凤凰佩确实是她趁安宁公主不注意偷的,悄无声息地交代死士给藏起来的楚眉
苏舜好歹也是在先皇众多优秀的皇子中脱颖而出的,当然不是什么单纯无能之辈,前后联系一下恐怕就能猜出个七七八八。
这老皇帝,也是老狐狸一个!
第176章 安宁公主交代了,废后
“皇上,此事兹事体大,不仅涉及惠妃娘娘和肚子里的龙嗣,更是和皇后娘娘扯上了关系,您万万不可听信侯夫人一面之词啊!”
“是啊皇上!如此重大的事情怎可听信妇人之言,更是单单凭借一枚玉佩就咬定是皇后娘娘和安宁公主动的手?按照如此道理,岂不是惠妃娘娘手上握着谁的东西,就是谁对娘娘动的手吗?”
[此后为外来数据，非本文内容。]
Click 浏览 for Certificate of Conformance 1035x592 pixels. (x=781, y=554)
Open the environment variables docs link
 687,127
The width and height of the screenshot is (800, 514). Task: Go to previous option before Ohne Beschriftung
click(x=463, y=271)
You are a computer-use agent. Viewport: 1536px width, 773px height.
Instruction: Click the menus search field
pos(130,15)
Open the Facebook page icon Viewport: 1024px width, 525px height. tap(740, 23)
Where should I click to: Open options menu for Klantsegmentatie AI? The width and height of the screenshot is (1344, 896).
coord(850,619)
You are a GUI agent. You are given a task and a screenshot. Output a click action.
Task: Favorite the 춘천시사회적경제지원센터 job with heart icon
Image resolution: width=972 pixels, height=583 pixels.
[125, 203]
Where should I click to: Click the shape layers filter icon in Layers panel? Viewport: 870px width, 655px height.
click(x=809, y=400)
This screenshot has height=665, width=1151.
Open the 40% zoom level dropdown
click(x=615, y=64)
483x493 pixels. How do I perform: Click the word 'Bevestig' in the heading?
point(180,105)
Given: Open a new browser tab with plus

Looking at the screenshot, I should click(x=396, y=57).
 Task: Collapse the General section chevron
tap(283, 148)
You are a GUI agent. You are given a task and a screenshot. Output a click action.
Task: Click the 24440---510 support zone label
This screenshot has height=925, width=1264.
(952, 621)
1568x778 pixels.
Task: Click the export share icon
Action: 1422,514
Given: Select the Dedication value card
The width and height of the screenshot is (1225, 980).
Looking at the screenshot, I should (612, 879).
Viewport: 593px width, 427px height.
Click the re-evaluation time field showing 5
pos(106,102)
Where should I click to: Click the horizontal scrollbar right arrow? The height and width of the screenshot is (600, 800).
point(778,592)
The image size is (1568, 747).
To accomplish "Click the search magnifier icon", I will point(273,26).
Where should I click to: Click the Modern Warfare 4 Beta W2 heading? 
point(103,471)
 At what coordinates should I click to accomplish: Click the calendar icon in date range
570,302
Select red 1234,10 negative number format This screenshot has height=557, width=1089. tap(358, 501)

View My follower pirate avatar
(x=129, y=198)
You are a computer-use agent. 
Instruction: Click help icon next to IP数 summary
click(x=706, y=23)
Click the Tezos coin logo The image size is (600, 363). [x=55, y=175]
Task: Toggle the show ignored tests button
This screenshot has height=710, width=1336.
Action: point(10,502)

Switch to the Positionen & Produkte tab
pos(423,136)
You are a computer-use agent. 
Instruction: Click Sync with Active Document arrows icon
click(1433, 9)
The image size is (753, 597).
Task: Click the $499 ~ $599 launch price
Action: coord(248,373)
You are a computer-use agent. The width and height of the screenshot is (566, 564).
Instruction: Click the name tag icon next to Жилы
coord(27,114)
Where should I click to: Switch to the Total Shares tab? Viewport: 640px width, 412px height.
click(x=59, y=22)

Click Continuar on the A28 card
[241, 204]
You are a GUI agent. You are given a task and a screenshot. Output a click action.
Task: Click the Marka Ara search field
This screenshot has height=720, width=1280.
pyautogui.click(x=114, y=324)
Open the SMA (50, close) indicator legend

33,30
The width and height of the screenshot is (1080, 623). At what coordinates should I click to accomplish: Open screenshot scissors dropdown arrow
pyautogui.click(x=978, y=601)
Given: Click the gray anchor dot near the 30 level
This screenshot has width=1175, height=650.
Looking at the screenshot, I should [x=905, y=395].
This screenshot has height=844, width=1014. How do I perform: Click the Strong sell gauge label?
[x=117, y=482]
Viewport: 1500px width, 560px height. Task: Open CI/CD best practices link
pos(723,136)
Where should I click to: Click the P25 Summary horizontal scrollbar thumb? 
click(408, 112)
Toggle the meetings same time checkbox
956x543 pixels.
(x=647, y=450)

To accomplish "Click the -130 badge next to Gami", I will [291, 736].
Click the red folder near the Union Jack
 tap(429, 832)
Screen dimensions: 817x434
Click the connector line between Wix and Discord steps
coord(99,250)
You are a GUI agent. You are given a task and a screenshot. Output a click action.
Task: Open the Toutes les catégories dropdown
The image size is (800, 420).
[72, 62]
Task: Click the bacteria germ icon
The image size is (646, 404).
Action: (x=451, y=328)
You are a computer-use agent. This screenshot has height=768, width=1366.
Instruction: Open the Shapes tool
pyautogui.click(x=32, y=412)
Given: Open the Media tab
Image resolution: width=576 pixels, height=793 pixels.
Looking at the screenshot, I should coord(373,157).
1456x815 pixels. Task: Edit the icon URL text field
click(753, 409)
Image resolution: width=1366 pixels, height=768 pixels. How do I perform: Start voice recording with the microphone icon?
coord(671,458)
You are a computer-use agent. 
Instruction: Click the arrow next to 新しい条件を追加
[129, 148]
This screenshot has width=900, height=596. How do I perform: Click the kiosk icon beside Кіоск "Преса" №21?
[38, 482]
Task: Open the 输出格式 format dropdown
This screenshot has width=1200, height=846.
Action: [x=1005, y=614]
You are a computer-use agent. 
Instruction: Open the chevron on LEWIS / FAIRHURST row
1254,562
“依微臣的陋见,说不定就是侯夫人故意对惠妃娘娘下手,再凭借这玉佩栽赃给安宁公主和皇后娘娘呢!”
三位翰林大学士齐齐跪在地上,眼瞧着苏舜的脸色阴沉不好看,急忙开口为安宁公主辩驳。
苏舜却是敲着扶手,冷怒开口:“这凤凰佩,朕记得先皇送给皇后的吧?”
“回皇上,正是先皇在帝后大婚之时送给皇后娘娘的。”王公公一瞧就知道苏舜的想法,立马开口接话。
“那为何各位卿家都在为安宁辩白?”苏舜神色如常,没有半点异色。
王公公一听,眼观鼻鼻观心地顺势回答:“皇上您贵人多忘事,这玉佩早在安宁公主出生时,皇后娘娘就已经送给安宁公主了。”
苏舜眉梢一挑,状似无意地问:“朕怎么记得,皇后出宫之时将凤凰佩带走了?”
“许是皇上这几日太过劳累,记错了吧。”王公公从善如流。
安宁公主听见苏舜和王公公的话,几乎是下意识地抬头望向他们,眼眸中满是不可思议。随即取而代之的是冷漠和自私的微光。
这对话听着,慕云欢都忍不住皱了皱眉,忍不住开始猜度弦外之音。
苏舜眯了眯眼睛,满是危险地望向方丞相:“不知方爱卿,对此事可有什么不一样的见解?”
闻言方丞相挂着温和的笑,上前一步声援安宁公主:“皇上,依微臣陋见,此事真相究竟如何,现在大家种种猜测,说法众多不一,左不过也是公说公有理,婆说婆有理罢了。三位学士大人也是为了国之安稳,此事一旦涉及到皇后娘娘,那便是国母德行亏损,便不再是小小的后宫争风吃醋之事。而侯夫人与惠妃娘娘交好,两人情同姐妹,所以向来都是同仇敌忾也属正常。皇上若想要个明明白白的真相,不如命暗羽卫私下去查,总也好过臣等在此处争论。”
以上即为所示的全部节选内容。